Activity -
Your task is to retype each line of the data below exactly.
'''
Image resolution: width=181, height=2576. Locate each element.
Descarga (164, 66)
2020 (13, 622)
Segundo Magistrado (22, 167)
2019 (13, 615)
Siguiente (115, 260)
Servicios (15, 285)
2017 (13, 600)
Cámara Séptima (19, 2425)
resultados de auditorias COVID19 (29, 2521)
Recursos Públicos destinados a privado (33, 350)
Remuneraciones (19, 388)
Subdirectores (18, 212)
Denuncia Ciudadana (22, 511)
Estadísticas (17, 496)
'''
Task solution -
Image resolution: width=181, height=2576. Locate each element.
Descarga (164, 66)
2020 (13, 622)
Segundo Magistrado (22, 167)
2019 (13, 615)
Siguiente (115, 260)
Servicios (15, 285)
2017 (13, 600)
Cámara Séptima (19, 2425)
resultados de auditorias COVID19 (29, 2521)
Recursos Públicos destinados a privado (33, 350)
Remuneraciones (19, 388)
Subdirectores (18, 212)
Denuncia Ciudadana (22, 511)
Estadísticas (17, 496)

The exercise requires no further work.